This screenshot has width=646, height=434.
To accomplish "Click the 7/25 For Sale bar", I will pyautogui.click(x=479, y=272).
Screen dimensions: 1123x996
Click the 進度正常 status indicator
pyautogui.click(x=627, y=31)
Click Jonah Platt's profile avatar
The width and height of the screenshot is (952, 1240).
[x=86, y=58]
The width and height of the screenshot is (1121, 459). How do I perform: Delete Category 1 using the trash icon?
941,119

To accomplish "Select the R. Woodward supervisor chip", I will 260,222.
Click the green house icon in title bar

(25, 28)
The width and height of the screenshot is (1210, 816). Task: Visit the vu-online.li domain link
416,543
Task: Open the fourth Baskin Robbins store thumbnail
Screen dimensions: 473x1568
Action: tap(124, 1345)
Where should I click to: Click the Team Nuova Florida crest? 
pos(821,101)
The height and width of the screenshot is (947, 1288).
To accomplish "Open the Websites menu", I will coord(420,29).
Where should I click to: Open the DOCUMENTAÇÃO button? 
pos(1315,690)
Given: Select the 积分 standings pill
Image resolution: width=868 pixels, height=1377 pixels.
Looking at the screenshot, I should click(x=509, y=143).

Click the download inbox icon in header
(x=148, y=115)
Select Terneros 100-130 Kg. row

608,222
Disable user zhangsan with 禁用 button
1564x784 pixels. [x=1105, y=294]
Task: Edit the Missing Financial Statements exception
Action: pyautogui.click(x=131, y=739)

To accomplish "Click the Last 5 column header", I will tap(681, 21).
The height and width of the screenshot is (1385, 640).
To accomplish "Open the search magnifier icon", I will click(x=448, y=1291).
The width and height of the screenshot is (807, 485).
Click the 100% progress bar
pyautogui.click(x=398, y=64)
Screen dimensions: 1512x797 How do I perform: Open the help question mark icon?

•••

*WHAT TO PRODUCE:*
The data above should be copied exactly, with no line omitted.

*RESULT OF THIS TASK:*
This screenshot has width=646, height=434.
To accomplish "Click the 7/25 For Sale bar", I will pyautogui.click(x=479, y=272).
Screen dimensions: 1123x996
Click the 進度正常 status indicator
pyautogui.click(x=627, y=31)
Click Jonah Platt's profile avatar
The width and height of the screenshot is (952, 1240).
[x=86, y=58]
The width and height of the screenshot is (1121, 459). How do I perform: Delete Category 1 using the trash icon?
941,119

To accomplish "Select the R. Woodward supervisor chip", I will 260,222.
Click the green house icon in title bar

(25, 28)
The width and height of the screenshot is (1210, 816). Task: Visit the vu-online.li domain link
416,543
Task: Open the fourth Baskin Robbins store thumbnail
Screen dimensions: 473x1568
Action: tap(124, 1345)
Where should I click to: Click the Team Nuova Florida crest? 
pos(821,101)
The height and width of the screenshot is (947, 1288).
To accomplish "Open the Websites menu", I will coord(420,29).
Where should I click to: Open the DOCUMENTAÇÃO button? 
pos(1315,690)
Given: Select the 积分 standings pill
Image resolution: width=868 pixels, height=1377 pixels.
Looking at the screenshot, I should click(x=509, y=143).

Click the download inbox icon in header
(x=148, y=115)
Select Terneros 100-130 Kg. row

608,222
Disable user zhangsan with 禁用 button
1564x784 pixels. [x=1105, y=294]
Task: Edit the Missing Financial Statements exception
Action: pyautogui.click(x=131, y=739)

To accomplish "Click the Last 5 column header", I will tap(681, 21).
The height and width of the screenshot is (1385, 640).
To accomplish "Open the search magnifier icon", I will click(x=448, y=1291).
The width and height of the screenshot is (807, 485).
Click the 100% progress bar
pyautogui.click(x=398, y=64)
Screen dimensions: 1512x797 How do I perform: Open the help question mark icon?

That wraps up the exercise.